U.S. officials fear China’s dealings in Iran, which have seen PetroChina Co. and CNOOC Ltd. negotiate big LNG deals recently, could hurt international efforts to pressure the Islamic republic to abandon its nuclear program.

Susan Stevenson, spokeswoman for the U.S. Embassy in Beijing, said, “Both as a matter of policy and law, the U.S. opposes investment in Iran’s oil and gas sector.”

CNPC intends to spend around $1.8 billion on exploration and production in the SP14 gas block in the South Pars field, and a further $1.8 billion on building a LNG plant, the Chinese official said.

The SP14 block, which is situated in the middle to southern part of the South Pars gas field, has estimated natural-gas reserves of 370 billion cubic meters. According to the plan, 4.5 million tons of LNG can potentially be shipped to China annually from the LNG facility built by CNPC.

Chinese oil companies have been actively seeking gas resources in Iran as they draft plans to build 10 LNG receiving terminals on the eastern coast of China in the next five to 10 years.

PetroChina, which is China’s largest integrated oil firm and a unit of CNPC, has secured a long-term LNG deal from the development of the SP11 block in South Pars, where French titan Total SA has a leading stake. Total is to sell PetroChina a minimum of four million tons of LNG annually for 25-30 years that will be unloaded at the Chinese company’s terminal at Tangshan in northern China.

Sinopec Group, the country’s second-largest oil company by output, is in talks with Iran on a 25-year LNG contract and the development of Iran’s Yadavaran oil field.

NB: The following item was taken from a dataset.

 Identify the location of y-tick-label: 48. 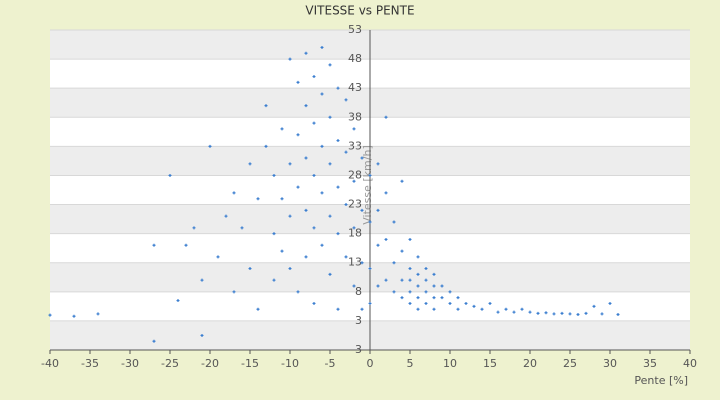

But this has worried Washington, which last week raised concern over plans by Cnooc, the listed unit of China National Offshore Oil Corp. and the third-largest listed oil producer in China, to invest $16 billion on developing Iran’s North Pars field and building LNG facilities.

Chinese oil firms aren’t alone in targeting Iran’s natural-gas reserves, which are the second-largest in the world. In addition to Total, other Western oil companies to have invested in the country include Royal Dutch Shell PLC and Spain’s Repsol YPF SA.

Last month, Australia’s Liquefied Natural Gas Ltd. won approval from National Iranian Oil Co. for a gas-supply agreement. A spokesman for Australian Trade Minister Warren Truss noted at the time that Australia has no bilateral sanctions against Iran.

Iran, which has no LNG facilities, has been a net gas importer for years, as a result of lagging investment caused by U.S. sanctions that have slowed development of its gas resources. The country is expected to become a net exporter by 2010, according to the International Energy Agency.

—- Steven Yang in Beijing contributed to this article.